=== Begin Enclosure ===

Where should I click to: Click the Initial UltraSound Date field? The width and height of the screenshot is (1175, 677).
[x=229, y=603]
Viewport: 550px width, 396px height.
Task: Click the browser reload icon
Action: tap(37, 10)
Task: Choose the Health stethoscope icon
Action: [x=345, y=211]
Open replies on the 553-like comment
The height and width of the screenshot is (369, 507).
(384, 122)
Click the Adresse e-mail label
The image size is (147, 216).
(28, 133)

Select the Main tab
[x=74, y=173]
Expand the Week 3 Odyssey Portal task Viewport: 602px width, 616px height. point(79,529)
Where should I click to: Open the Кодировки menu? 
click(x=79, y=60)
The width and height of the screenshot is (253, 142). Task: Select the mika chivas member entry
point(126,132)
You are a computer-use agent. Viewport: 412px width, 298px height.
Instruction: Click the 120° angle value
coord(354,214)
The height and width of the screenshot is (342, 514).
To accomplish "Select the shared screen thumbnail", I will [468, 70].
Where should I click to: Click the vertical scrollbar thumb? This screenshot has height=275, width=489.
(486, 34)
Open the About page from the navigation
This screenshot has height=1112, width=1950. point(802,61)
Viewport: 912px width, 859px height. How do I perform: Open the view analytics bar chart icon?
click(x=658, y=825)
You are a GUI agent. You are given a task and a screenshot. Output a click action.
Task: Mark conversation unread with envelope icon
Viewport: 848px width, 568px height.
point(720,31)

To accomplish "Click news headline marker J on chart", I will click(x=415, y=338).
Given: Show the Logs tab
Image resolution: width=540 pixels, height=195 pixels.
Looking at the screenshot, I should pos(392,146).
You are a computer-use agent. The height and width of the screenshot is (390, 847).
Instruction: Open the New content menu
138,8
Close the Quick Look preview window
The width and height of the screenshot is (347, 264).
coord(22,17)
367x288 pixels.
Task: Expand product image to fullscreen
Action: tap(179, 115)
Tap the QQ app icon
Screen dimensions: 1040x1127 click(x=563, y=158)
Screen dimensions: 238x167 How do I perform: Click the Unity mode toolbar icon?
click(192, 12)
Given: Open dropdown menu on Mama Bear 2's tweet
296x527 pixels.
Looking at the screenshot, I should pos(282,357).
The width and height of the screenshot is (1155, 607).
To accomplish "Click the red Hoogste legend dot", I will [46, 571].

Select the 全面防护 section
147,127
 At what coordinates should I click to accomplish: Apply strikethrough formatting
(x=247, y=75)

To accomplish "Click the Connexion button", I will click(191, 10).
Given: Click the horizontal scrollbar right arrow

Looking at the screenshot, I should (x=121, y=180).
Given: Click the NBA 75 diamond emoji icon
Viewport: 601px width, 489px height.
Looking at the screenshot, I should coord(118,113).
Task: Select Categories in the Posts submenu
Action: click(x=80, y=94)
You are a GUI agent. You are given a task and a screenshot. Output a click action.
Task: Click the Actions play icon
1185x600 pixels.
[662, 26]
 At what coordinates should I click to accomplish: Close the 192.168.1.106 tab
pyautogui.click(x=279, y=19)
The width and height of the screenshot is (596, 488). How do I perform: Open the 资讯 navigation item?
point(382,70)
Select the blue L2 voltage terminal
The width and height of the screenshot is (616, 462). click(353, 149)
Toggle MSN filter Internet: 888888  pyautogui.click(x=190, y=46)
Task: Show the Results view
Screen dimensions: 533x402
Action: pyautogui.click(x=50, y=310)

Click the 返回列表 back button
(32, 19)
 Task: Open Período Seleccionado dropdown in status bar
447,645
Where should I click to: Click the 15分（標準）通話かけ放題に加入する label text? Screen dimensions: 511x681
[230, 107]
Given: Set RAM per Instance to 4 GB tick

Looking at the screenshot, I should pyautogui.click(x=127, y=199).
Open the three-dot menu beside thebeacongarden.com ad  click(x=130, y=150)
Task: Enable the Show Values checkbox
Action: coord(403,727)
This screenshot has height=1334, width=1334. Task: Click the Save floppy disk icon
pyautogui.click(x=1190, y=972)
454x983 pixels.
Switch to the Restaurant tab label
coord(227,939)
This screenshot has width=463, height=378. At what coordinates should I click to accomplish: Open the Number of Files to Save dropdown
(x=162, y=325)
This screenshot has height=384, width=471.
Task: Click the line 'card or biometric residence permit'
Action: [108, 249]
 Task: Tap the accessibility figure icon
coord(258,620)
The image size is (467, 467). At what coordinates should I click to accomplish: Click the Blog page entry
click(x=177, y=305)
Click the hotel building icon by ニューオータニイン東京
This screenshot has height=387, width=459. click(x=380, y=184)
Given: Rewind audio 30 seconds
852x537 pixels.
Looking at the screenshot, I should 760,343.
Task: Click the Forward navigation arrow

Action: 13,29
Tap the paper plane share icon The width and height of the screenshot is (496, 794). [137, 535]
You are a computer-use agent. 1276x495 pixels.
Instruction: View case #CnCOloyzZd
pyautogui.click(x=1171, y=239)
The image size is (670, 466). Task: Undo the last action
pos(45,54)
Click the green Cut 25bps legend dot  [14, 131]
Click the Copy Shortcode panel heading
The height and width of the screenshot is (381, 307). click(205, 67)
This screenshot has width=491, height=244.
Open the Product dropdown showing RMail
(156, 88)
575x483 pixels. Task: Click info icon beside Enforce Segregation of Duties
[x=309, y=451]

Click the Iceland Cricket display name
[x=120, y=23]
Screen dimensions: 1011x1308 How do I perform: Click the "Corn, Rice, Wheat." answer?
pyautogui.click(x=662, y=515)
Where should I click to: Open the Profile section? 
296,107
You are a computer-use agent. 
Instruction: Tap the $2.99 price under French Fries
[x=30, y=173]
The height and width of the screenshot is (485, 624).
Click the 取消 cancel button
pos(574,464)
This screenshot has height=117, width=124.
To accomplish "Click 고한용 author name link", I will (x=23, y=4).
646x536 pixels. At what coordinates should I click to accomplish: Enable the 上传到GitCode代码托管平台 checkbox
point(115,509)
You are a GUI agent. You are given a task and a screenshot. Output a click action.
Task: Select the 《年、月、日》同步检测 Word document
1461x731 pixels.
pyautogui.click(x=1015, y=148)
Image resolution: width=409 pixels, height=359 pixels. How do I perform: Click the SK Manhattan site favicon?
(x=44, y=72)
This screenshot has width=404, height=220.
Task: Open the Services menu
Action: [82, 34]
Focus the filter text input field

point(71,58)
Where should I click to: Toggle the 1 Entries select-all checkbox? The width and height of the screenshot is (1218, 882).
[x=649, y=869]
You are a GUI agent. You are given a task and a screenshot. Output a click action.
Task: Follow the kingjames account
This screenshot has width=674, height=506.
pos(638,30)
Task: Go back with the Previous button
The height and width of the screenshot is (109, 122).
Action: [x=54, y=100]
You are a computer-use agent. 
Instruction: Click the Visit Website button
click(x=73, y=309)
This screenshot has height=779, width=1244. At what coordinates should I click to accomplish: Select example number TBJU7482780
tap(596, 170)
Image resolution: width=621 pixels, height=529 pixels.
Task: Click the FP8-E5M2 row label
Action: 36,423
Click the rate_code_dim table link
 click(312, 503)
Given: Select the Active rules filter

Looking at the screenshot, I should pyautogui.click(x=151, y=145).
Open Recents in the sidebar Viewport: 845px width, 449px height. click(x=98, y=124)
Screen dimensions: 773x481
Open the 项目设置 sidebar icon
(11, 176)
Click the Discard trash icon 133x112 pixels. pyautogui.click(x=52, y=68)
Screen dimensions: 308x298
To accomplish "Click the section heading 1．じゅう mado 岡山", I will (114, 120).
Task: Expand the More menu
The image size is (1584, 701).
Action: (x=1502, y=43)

=== End Enclosure ===

--- Your task ---
The only thing to give is how many lines of the listing include the word "legend".

--- Exercise answer ---
2